- **Required task**:
Can you write out the material again from the line with "Expand the address" through the end of the material, swapping "dropdown" for "menu", keeping everything else unchanged, and leaving out the pictures?

Material for locating described items
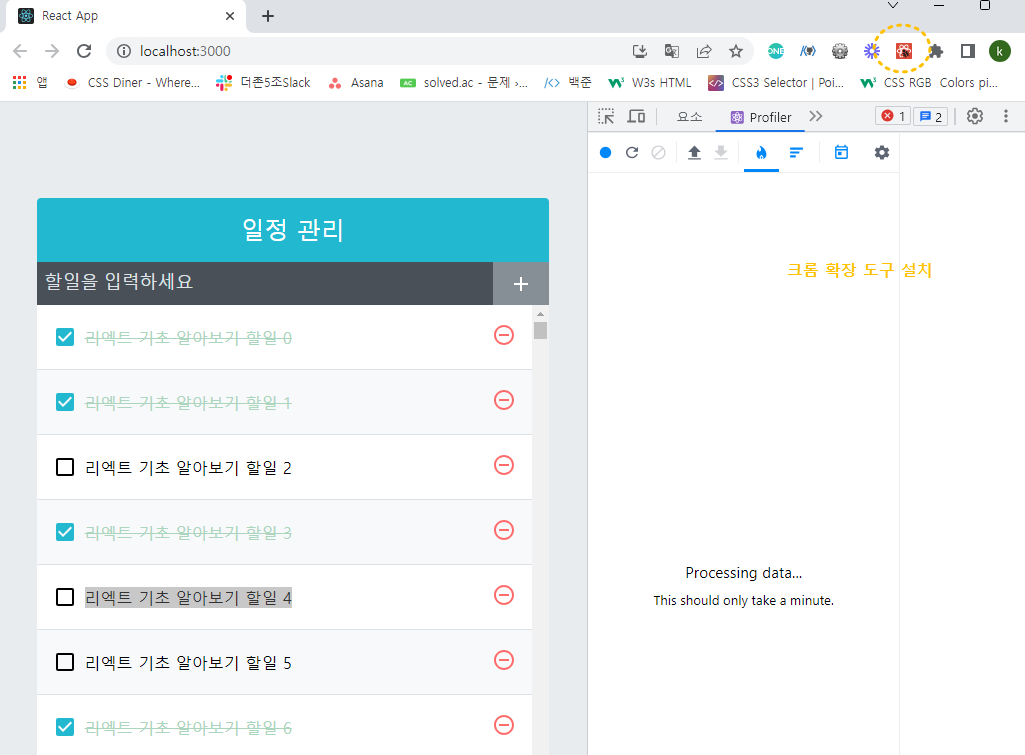Switch to Ranked chart view
This screenshot has height=755, width=1025.
pyautogui.click(x=796, y=152)
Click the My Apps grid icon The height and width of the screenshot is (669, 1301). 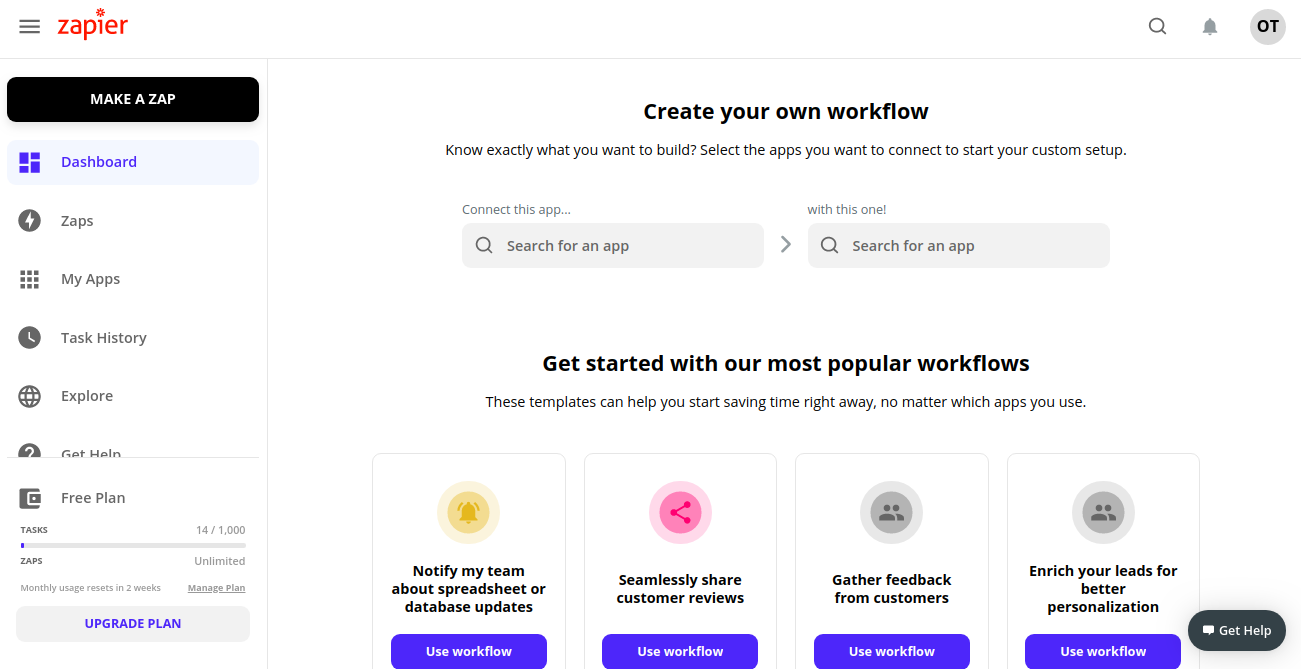pos(30,279)
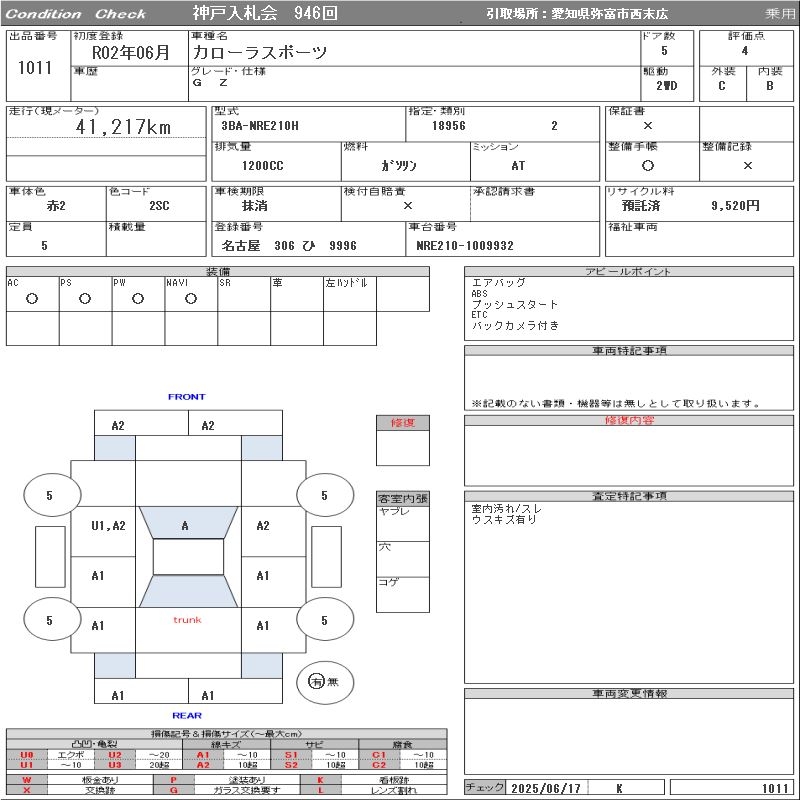The image size is (800, 800).
Task: Click the 修復 red header label
Action: (402, 423)
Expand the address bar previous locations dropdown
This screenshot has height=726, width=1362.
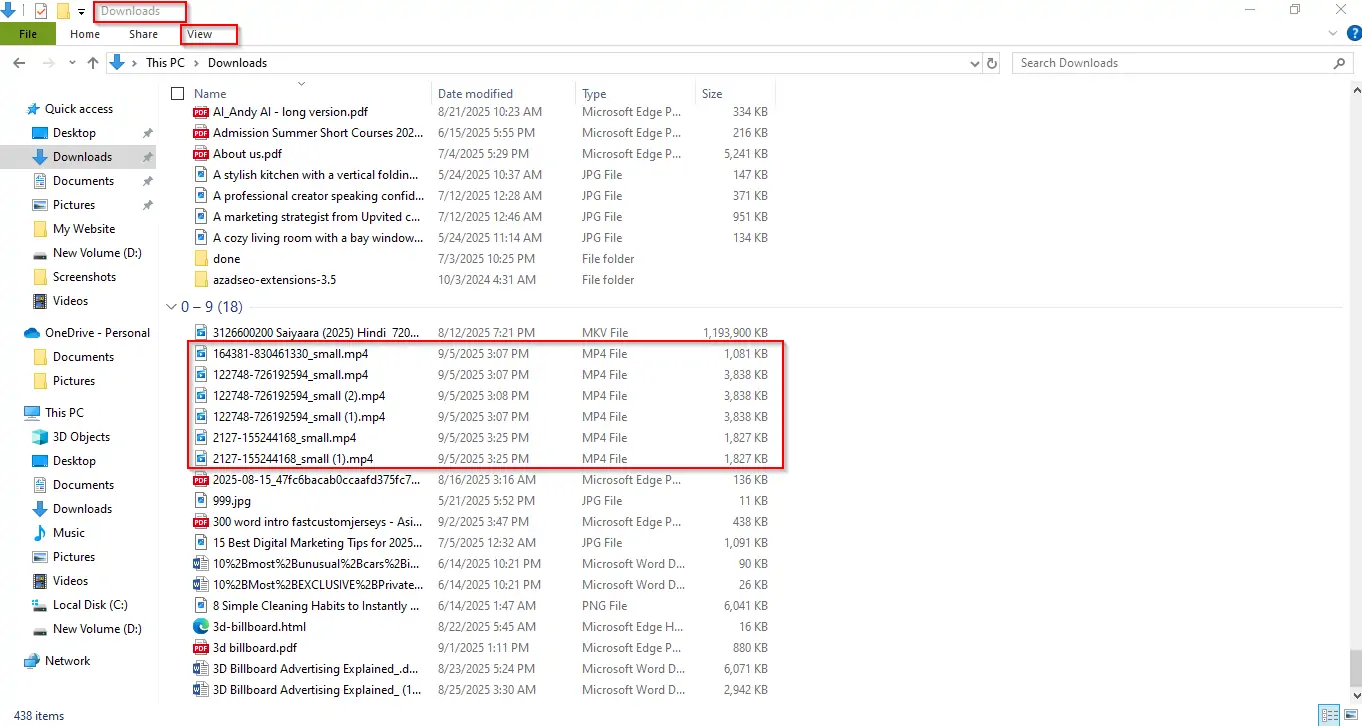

- **Exercise solution**:
Expand the address bar previous locations menu
This screenshot has height=726, width=1362.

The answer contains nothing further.